Please see http://ferret.davebalmain.com/api/classes/Ferret/Index/FieldInfo.html for more information about the possible values and what they mean.

Custom Analyzers

No Stop words

To prevent ferret from stop word filtering, use a StandardAnalyzer with an empty stop word list:

# pre-0.4.3 (two arguments hashes, the second containing Ferret options)
acts_as_ferret( { :fields => { ... } }, { :analyzer => Ferret::Analysis::StandardAnalyzer.new([]) } )
# 0.4.3 and later: only one arguments hash, all Ferret options go into the :ferret Hash:
acts_as_ferret( :fields => { ... }, :ferret => { :analyzer => Ferret::Analysis::StandardAnalyzer.new([]) } )

Note that the analyzer option goes into the second argument hash (where all options go that are handed through to ferret’s Ferret::Index::Index instance).

Stemming

Stemming is language-dependent, you’ll have to create a custom analyzer. For german content
this could look like that:

class GermanStemmingAnalyzer < Ferret::Analysis::Analyzer
  include Ferret::Analysis
  def initialize(stop_words = FULL_GERMAN_STOP_WORDS)
    @stop_words = stop_words
  end
  def token_stream(field, str)
    StemFilter.new(StopFilter.new(LowerCaseFilter.new(StandardTokenizer.new(str)), @stop_words), 'de')
  end
end

Then tell aaf to use this analyzer:

acts_as_ferret({ :fields => { ... } }, :analyzer => GermanStemmingAnalyzer.new)

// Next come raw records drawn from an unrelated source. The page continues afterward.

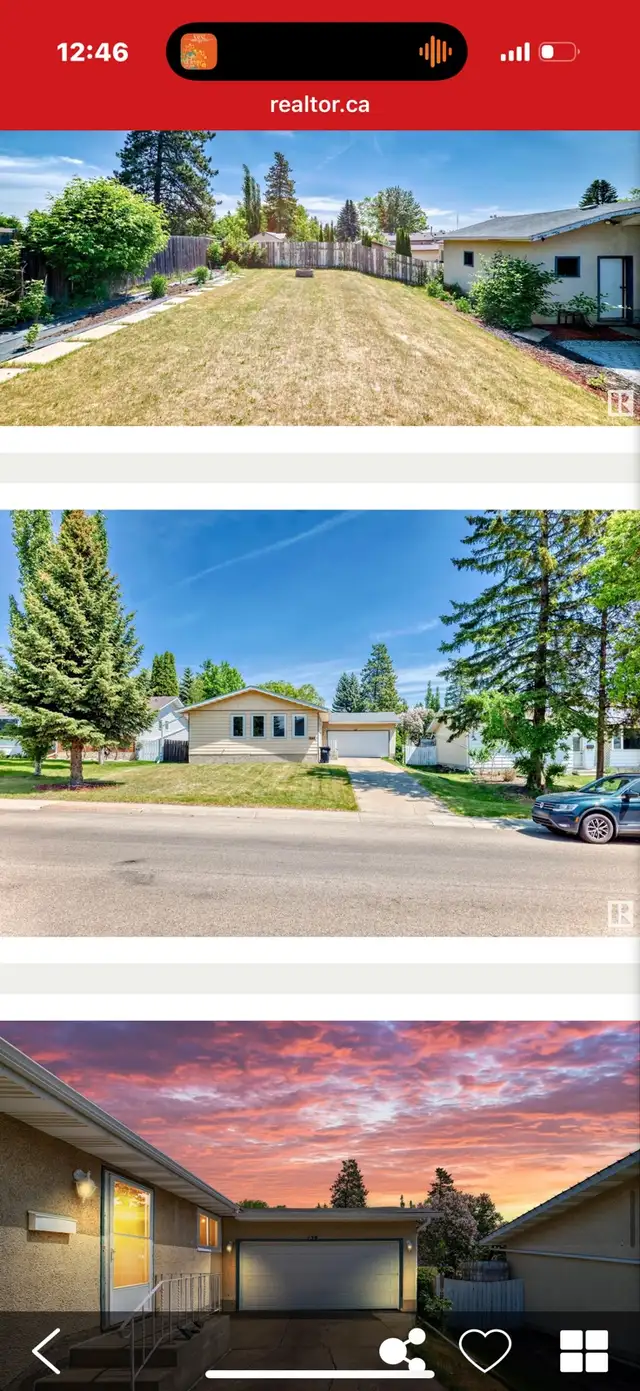Go back using the arrow icon
The height and width of the screenshot is (1391, 640).
pyautogui.click(x=46, y=1351)
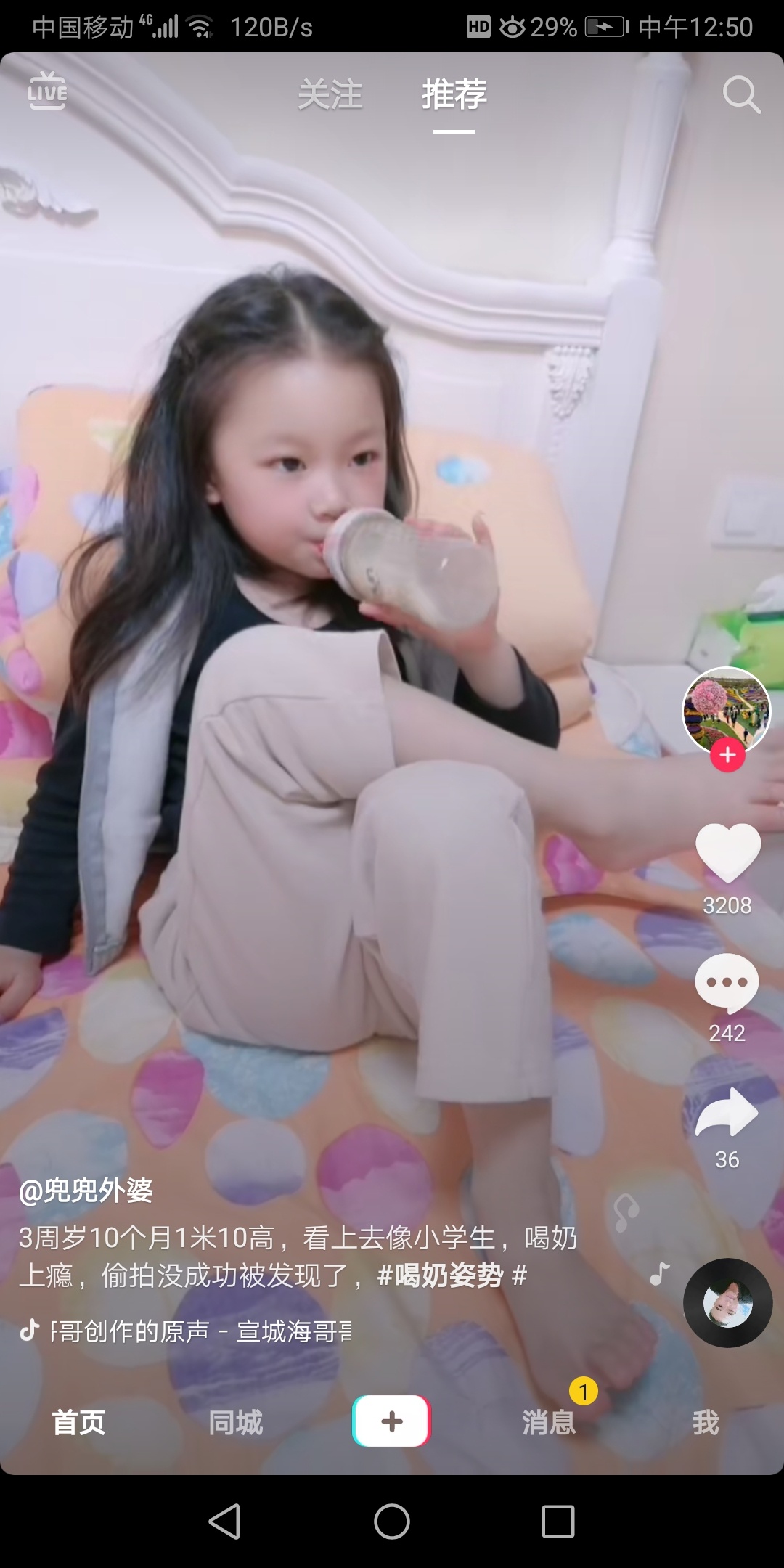This screenshot has width=784, height=1568.
Task: Tap the system back button
Action: click(x=224, y=1521)
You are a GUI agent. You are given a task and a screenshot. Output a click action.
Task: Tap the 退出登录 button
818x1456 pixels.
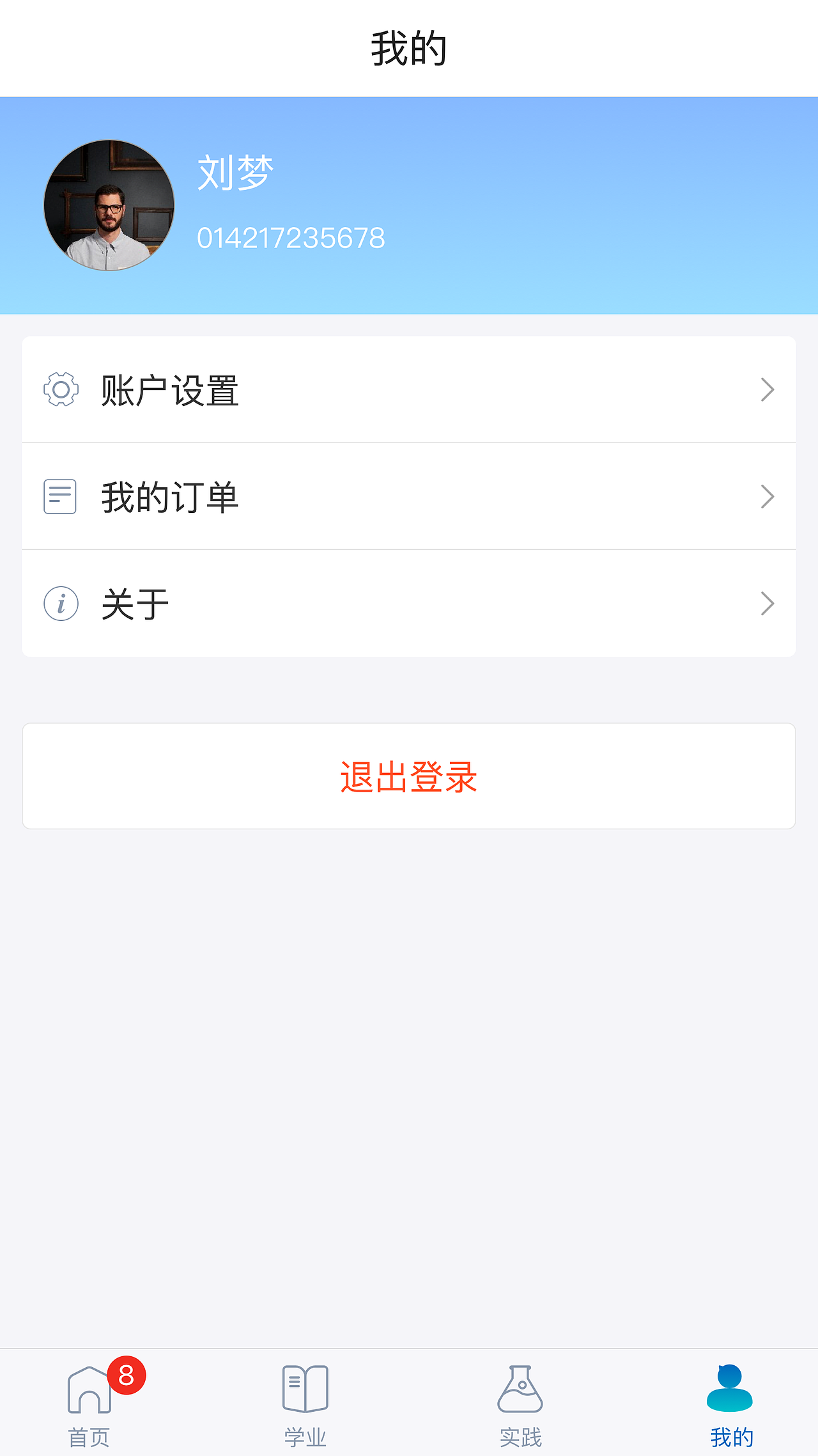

Disabling automatic indexing

There are some usecases where the automatic indexing done by acts_as_ferret gets in your way, be it
performance-wise (say, you just call save to store a new relationship), or because of content that
has to be saved but is not in a state you want to be found through searches yet.

Since Revision 88 we have the disable_ferret method for these cases (examples taken straight
from the unit tests):

Disable aaf for the next save call

content = Content.new(:title => 'should not get saved', :description => 'do not find me')
content.disable_ferret  # or content.disable_ferret(:once) if you like to be explicit
content.save            # no indexing here
assert Content.find_by_contents('"find me"').empty?
content.save            # now it gets indexed
assert_equal Content.find_by_contents('"find me"').first

Disable aaf for all following save calls

content = Content.new(:title => 'should not get saved', :description => 'do not find me')
content.disable_ferret(:always)
2.times do 
  content.save          # no indexing takes place
  assert Content.find_by_contents('"find me"').empty?
end
content.ferret_enable   # re-enable automatic indexing
content.save
assert_equal content, Content.find_by_contents('"find me"').first

Disable aaf for a block

content = Content.new(:title => 'should not get saved', :description => 'do not find me')
    content.disable_ferret do
      2.times do
        content.save
        assert Content.find_by_contents('"find me"').empty?
        assert !content.ferret_enabled?        # ferret is disabled inside the block
      end
    end
    assert content.ferret_enabled?             # ... and enabled after that
    assert Content.find_by_contents('"find me"').empty?  # no indexing has taken place

You can even let aaf do an index update after the whole block is finished:

content.disable_ferret(:index_when_finished) do
      2.times do
        content.save
        assert Content.find_by_contents('"find me"').empty?
        assert !content.ferret_enabled?
      end
    end
    assert content.ferret_enabled?
    assert_equal content, Content.find_by_contents('"find me"').first  # it has been indexed!

Default Field

Using the :default_field setting, you can specify the default fields that are searched if non are specified in the query. This is crucial to do when using a single index to search multiple models, as in some cases the presence of stop words in a query will result in no results returned.

From the mailing list, Jens says:

It’s safe for you to specify the same large :default_field list containing
fields from all models in all your acts_as_ferret calls. aaf doesn’t use
this list but only hands it through to Ferret’s query parser which uses
it to expand queries that have no fields specified.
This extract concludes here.